Poor distribution of cluster sizes

Question

Poor distribution of cluster sizes

yashuap opened this issue a year ago · 4 comments

We are trying to cluster together genes with similar expression patterns. We tried using the clusterExpressionPatterns function, but it resulted in a 76 clusters with the biggest cluster being 11575 genes large, the second biggest cluster being 1331 genes large, and the smallest cluster being 5 genes big.

Is there any way to set up the clustering to both merge smaller clusters together and split up the larger cluster?

Answer 1 · 2024-02-03T16:34:37.000Z

Hi,
tradeSeq is using RSEC beneath the hood for clustering. I would advise that you check the vignette to modify RSEC's arguments and recover fewer clusters.

Secondly, we usually recommand performing clustering on just the top 500 or 1000 differentially expressed genes, to avoid having too much noise.

Let me know if this helps,

Answer 2 · 2024-02-06T16:00:45.000Z

Replying to comment above:
We tried modifying the RSEC by giving thresholds (eg: minimum of 120 genes in a cluster) which helps in reducing the total number of clusters generated but doesn't help with the fact that many generated clusters look very similar. Is there a way to avoid generating very similar clusters?

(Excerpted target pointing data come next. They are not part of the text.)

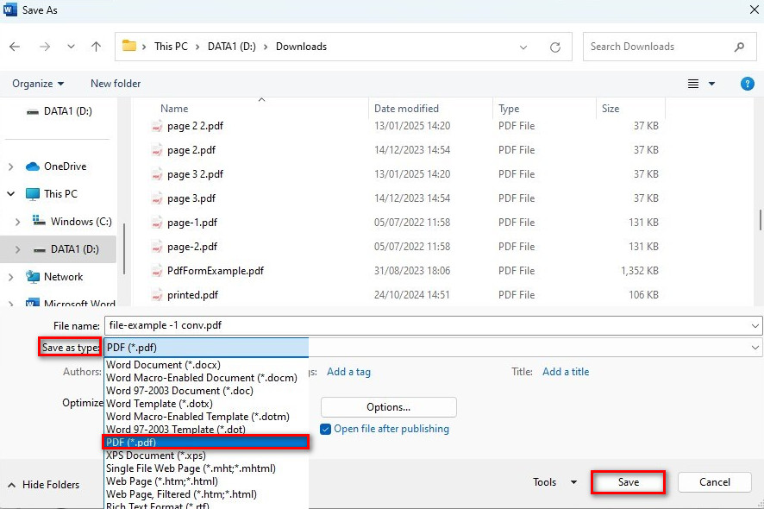The width and height of the screenshot is (764, 509).
Task: Expand the recent locations chevron beside back arrow
Action: [71, 47]
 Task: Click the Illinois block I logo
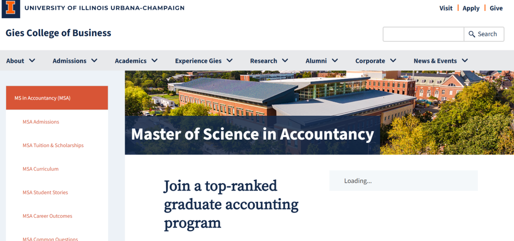(10, 8)
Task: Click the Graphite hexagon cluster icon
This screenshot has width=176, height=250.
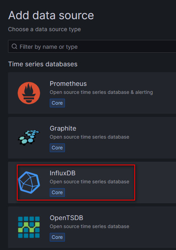Action: tap(29, 137)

Answer 3 · 2024-03-01T11:17:01.000Z

Hi @rayajallad

If you're not satisfied with the RSEC clusters, you can pick any clustering method of your choosing to perform the clustering and tune the clusters as such. Please see the following section in our vignette: https://bioconductor.org/packages/release/bioc/vignettes/tradeSeq/inst/doc/tradeSeq.html#extracting-fitted-values-to-use-with-any-clustering-method

Answer 4 · 2024-06-21T13:09:02.000Z

Closing due to inactivity, feel free to reopen if needed.